EXERCISE ::
Every line holding "agent" should be copied from the records below.

======

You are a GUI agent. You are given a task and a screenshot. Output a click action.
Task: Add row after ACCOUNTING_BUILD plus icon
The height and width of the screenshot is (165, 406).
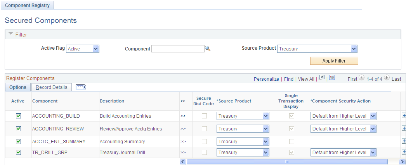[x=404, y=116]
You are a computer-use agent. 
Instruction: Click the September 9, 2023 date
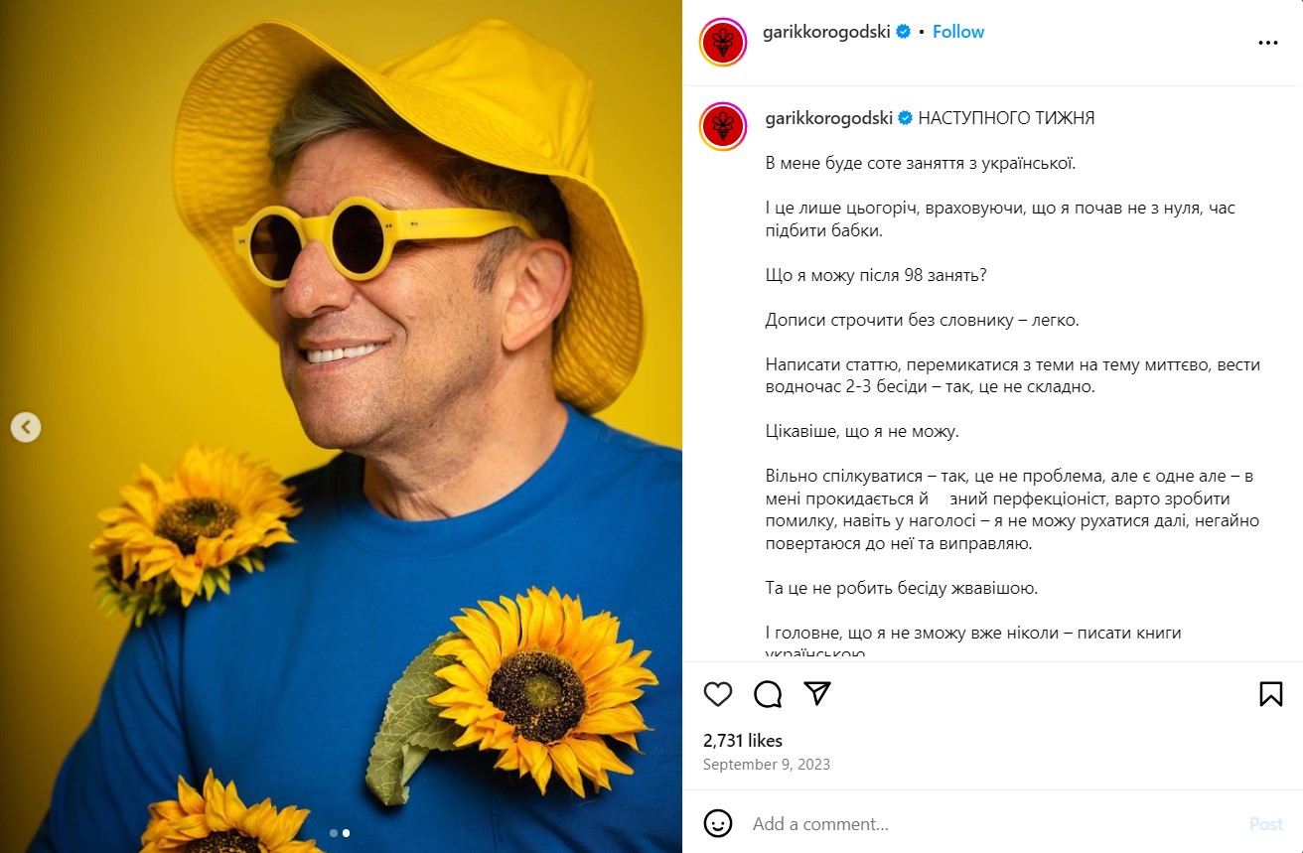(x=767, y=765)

======

YOUR RESPONSE ::
You are a GUI agent. You are given a task and a screenshot. Output a click action.
You are a computer-use agent. 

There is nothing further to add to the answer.